BEGIN Extracted data
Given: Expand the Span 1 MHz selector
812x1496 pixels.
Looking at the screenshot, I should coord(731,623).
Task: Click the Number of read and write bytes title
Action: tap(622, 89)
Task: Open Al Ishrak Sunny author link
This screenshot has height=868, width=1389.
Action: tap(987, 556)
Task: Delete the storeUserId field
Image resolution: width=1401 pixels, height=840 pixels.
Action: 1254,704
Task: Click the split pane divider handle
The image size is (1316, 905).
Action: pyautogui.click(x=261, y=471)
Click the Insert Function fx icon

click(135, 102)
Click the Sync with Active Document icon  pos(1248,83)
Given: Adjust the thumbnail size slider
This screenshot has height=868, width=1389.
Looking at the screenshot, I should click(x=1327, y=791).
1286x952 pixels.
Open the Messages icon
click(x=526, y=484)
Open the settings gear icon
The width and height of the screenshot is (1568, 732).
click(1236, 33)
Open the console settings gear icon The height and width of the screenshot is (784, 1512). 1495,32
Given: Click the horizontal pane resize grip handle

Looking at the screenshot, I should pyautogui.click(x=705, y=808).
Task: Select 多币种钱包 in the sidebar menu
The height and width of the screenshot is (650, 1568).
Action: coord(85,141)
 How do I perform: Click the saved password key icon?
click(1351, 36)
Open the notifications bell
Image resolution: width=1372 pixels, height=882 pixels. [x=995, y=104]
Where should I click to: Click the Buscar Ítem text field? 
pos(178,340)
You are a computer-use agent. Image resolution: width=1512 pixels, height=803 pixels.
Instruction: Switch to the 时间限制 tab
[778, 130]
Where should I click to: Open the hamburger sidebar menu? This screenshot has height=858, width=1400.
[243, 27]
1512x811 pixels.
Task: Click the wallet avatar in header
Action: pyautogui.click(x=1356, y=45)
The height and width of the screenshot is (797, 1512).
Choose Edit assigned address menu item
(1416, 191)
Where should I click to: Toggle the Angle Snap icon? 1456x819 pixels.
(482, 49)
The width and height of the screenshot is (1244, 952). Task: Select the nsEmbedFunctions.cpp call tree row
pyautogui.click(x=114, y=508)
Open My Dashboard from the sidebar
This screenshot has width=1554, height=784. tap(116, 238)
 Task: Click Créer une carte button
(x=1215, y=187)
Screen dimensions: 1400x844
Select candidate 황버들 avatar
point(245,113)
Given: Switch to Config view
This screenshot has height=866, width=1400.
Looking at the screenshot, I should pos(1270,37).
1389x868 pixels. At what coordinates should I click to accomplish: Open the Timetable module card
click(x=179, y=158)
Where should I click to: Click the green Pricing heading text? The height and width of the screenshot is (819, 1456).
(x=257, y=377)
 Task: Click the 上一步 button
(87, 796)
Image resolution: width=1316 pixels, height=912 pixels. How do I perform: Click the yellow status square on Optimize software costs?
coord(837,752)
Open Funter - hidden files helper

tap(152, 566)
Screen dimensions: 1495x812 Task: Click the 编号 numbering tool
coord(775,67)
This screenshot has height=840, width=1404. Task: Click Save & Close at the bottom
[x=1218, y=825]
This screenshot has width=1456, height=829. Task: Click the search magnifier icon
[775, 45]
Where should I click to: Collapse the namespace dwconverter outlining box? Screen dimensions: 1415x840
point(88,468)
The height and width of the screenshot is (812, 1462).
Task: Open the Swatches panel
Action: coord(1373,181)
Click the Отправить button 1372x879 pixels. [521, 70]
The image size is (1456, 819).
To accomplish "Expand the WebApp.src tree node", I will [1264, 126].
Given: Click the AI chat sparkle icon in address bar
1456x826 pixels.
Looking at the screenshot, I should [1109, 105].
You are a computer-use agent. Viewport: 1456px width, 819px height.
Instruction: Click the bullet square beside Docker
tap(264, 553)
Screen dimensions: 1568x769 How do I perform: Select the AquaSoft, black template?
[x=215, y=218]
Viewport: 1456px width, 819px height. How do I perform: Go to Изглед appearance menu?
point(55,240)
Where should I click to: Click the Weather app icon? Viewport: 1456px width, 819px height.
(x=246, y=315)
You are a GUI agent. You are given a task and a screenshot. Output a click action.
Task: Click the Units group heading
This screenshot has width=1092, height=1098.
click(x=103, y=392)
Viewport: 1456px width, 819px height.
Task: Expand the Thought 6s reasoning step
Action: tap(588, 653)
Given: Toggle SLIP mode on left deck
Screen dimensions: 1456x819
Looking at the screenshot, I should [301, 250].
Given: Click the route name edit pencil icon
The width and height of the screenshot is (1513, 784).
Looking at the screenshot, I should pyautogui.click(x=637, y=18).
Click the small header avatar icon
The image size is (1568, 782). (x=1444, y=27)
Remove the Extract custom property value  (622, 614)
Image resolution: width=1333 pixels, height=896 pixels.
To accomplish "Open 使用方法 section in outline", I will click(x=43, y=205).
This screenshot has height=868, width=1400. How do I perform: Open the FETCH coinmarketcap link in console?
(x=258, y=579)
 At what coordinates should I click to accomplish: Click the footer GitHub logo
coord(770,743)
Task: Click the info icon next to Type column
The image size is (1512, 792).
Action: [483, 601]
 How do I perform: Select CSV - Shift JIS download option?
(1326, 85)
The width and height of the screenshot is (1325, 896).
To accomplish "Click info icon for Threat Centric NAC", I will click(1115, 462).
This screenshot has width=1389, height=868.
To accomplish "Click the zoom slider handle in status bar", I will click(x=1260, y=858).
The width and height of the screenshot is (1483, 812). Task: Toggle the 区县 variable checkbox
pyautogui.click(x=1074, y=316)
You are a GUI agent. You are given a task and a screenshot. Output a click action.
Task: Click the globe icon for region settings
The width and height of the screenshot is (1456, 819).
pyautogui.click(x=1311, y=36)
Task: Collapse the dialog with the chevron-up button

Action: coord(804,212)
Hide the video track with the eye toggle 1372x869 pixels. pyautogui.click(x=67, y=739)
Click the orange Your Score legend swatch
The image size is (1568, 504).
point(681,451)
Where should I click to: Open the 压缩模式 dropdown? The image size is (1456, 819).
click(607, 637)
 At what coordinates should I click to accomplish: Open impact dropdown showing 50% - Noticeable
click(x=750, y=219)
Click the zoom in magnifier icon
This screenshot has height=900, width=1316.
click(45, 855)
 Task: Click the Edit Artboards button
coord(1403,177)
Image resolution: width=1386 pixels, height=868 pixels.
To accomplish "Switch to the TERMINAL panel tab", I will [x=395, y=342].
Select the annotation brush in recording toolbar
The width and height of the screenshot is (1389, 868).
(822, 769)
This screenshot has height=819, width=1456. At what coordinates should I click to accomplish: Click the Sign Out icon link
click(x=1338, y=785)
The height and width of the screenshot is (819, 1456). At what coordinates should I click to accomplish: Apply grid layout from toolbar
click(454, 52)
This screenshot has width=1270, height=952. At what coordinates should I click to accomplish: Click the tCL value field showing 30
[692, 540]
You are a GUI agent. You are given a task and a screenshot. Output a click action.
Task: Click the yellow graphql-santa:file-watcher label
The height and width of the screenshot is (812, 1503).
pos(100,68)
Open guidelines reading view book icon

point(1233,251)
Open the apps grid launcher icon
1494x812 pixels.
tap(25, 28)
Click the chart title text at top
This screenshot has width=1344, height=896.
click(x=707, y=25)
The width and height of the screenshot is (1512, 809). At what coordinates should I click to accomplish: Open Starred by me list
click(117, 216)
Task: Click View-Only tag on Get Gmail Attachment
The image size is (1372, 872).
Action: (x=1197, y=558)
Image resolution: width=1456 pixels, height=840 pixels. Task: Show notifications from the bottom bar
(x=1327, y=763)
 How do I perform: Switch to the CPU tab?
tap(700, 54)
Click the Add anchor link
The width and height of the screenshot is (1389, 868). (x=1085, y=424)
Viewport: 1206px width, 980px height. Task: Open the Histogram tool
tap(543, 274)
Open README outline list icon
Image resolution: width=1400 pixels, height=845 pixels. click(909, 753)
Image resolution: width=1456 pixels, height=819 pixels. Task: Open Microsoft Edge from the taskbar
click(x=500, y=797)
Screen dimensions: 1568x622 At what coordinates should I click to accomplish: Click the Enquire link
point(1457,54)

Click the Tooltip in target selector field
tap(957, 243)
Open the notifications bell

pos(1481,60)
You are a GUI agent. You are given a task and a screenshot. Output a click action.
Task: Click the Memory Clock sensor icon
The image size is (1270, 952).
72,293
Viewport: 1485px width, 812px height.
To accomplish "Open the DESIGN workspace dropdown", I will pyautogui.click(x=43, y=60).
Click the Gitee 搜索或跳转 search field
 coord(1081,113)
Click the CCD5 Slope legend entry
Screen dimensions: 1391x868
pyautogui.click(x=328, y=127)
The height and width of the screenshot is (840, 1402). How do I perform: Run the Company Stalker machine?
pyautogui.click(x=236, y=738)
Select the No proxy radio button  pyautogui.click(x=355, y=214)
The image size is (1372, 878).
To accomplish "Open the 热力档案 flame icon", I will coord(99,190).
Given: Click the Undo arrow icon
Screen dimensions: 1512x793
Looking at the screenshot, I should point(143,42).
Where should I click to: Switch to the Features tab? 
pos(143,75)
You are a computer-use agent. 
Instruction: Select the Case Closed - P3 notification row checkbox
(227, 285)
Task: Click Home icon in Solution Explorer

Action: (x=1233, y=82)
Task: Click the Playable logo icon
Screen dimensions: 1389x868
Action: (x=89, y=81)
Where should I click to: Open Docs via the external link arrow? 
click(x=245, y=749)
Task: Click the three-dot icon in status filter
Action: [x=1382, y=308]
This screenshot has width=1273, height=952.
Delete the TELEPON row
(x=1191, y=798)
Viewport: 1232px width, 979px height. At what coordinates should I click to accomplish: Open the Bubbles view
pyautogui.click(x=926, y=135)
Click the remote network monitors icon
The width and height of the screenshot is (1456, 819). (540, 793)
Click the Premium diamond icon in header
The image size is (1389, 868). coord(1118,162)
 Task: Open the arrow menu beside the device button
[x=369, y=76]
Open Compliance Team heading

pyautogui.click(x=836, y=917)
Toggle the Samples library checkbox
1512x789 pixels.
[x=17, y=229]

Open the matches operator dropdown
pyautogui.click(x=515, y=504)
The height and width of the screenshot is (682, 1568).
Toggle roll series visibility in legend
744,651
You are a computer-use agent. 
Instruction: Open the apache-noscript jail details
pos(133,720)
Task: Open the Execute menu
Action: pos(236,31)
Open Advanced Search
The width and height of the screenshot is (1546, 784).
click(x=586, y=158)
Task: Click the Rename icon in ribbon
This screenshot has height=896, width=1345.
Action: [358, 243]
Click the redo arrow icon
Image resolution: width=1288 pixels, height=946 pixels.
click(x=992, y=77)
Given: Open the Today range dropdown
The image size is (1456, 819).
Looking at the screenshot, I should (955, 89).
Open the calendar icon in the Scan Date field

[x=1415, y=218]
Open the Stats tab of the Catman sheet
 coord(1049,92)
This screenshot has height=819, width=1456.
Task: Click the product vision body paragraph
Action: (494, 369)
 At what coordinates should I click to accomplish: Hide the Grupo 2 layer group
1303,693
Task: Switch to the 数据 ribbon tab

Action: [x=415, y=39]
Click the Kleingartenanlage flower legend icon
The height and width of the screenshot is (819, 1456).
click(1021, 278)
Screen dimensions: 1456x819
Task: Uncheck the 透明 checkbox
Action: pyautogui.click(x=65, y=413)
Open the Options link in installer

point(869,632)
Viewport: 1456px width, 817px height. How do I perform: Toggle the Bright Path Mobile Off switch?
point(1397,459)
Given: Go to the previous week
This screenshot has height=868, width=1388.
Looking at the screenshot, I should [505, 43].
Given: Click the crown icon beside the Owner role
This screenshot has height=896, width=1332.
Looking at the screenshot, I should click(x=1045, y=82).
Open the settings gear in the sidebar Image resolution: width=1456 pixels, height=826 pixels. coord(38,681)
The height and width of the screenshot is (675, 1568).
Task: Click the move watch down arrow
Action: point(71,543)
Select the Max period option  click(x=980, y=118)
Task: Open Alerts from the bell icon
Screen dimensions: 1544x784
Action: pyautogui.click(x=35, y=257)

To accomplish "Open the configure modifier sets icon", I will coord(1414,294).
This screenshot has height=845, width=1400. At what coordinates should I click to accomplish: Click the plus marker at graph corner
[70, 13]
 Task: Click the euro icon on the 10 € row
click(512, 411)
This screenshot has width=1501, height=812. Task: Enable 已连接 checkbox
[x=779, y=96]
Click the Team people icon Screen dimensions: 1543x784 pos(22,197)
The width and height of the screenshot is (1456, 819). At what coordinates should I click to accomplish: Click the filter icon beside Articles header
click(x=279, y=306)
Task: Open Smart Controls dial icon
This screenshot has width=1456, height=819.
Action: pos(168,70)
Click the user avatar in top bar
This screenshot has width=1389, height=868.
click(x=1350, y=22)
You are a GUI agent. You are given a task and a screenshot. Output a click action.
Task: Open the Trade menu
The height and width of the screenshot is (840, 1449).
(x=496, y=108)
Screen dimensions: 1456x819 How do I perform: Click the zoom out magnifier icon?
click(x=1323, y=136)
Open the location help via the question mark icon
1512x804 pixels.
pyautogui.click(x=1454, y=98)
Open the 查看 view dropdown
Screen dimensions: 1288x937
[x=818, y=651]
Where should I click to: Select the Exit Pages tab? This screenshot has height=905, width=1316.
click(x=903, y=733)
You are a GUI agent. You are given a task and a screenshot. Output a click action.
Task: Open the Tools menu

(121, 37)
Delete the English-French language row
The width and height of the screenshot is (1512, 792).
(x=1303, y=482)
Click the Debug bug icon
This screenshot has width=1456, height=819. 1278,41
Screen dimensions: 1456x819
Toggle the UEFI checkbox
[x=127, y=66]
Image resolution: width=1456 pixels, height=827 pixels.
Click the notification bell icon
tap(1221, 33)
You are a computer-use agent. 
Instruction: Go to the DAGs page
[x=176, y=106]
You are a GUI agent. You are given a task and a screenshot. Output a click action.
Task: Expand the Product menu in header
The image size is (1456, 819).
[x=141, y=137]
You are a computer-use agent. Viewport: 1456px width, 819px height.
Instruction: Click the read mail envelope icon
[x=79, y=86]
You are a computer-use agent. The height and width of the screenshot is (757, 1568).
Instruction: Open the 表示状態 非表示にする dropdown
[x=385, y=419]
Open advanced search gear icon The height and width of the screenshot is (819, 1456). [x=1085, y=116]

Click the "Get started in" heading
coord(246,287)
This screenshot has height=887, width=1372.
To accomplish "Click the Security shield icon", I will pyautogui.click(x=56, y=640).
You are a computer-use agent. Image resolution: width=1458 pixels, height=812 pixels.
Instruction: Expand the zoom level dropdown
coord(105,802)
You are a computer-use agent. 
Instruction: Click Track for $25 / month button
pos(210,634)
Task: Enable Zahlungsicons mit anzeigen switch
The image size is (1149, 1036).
END Extracted data
**Exercise prompt**
When the word "info" appears in a line of the listing, copy that line.

**Output for this task**
Task: Click the info icon next to Type column
To accomplish "Click info icon for Threat Centric NAC", I will click(1115, 462).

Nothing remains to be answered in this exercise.